There are plenty of places to search for material. Below are some suggestions (some of which you know already).
Be careful, however, that you make sure that what you choose is available open source because some of them have a “mix” of commercial, proprietary, and open source.
[NOTE: If you have other good sources, please add them or let me know and I’ll add them. Aline]
What to do
There are a number of places to help you understand the developing field of alternative resources and help you to create your textbook. California State University has built a web site that gathers together many, many resources to explore. It is called Affordable Learning Solutions. See http://als.csuprojects.org/ for an extensive array of links to free course materials and courses, free eTextbooks, Library Resources, and useful tools.
MERLOT, for example, is the California State University initiated source for learning objects. MERLOT is also one member of the College Open Textbook Collaborative. If you go to the Collaborative web page, you will see that it includes community colleges, four year universities, Rice University, Carnegie Mellon University, and many others.

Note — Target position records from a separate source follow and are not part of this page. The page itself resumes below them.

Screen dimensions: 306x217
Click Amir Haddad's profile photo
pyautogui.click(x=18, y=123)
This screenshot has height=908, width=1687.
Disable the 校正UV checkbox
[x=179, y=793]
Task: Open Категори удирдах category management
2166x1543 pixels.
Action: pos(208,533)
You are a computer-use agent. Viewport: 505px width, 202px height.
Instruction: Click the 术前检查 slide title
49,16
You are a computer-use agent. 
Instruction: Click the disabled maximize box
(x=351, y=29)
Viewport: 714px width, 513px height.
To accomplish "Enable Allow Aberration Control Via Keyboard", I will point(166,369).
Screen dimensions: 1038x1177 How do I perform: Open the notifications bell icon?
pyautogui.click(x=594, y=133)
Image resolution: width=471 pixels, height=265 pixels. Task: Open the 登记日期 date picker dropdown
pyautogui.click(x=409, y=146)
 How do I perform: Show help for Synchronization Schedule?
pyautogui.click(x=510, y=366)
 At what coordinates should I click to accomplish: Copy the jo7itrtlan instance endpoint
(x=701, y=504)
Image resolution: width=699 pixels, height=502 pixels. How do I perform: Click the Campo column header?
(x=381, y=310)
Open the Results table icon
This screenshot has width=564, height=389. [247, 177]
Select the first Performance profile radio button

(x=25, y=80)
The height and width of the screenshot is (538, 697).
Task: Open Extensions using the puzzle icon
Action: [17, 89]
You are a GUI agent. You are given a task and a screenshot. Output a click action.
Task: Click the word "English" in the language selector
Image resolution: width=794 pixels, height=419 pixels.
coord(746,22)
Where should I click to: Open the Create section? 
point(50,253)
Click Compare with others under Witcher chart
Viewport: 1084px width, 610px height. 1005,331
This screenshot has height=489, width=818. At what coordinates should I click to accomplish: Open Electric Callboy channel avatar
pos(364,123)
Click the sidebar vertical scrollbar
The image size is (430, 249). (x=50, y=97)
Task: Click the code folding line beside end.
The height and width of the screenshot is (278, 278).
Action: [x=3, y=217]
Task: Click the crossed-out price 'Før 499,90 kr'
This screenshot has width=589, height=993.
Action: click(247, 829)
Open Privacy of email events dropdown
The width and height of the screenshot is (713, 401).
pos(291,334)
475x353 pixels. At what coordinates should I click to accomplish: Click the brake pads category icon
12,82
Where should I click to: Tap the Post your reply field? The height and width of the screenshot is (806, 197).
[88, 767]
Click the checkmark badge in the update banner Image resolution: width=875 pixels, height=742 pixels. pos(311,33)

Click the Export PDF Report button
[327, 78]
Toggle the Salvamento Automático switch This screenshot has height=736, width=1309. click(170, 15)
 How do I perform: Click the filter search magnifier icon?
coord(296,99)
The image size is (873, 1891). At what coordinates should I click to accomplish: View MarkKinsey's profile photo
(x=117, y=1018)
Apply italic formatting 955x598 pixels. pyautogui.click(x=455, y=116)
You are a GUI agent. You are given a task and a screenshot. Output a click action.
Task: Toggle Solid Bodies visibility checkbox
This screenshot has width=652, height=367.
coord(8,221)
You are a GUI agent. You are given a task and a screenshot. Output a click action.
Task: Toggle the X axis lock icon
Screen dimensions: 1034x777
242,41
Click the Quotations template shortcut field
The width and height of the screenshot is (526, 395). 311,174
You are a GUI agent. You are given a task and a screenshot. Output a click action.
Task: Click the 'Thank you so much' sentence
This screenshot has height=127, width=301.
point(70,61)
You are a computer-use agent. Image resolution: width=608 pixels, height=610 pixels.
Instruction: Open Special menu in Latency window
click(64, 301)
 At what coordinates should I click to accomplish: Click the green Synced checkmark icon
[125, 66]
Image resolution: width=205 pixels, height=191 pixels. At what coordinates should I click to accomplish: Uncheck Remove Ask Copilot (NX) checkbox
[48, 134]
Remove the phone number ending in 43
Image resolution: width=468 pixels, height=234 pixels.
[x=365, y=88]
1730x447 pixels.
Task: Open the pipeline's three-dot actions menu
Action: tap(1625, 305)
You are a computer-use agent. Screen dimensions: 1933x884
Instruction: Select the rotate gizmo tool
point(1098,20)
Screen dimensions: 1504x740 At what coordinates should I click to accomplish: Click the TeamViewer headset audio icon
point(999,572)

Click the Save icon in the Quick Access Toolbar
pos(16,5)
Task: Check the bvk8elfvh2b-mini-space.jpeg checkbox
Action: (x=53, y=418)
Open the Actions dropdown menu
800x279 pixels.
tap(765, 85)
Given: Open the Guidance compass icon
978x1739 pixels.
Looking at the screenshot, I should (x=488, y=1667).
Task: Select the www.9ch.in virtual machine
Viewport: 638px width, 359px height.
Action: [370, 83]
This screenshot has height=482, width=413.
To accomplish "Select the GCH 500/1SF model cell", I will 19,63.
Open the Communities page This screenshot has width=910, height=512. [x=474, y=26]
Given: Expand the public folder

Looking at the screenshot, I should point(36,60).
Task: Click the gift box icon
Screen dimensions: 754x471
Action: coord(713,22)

- Free Digital Textbook Initiative (California Resource Learning Network) According to Felipe Razo, who provided this suggestion, this initiative used Flexbooks.
- Google Books
- Google eBooks
- The catalog of open-license textbooks contains more examples of high-quality, lower-cost options
- Individual titles:
- Introduction to Psychology by Stangor is an example of an open textbook, which can be freely accessed online, adapted, even purchased in bookstores at an affordable cost.
- MERLOT (Multimedia Educational Resource for Learning and Online Teaching) NOTE: This was started by CSU.
- Flickr (for images) NOTE: Please be sure that you restrict your searches to Creative Commons material that your are allowed to modify, adapt, or build upon.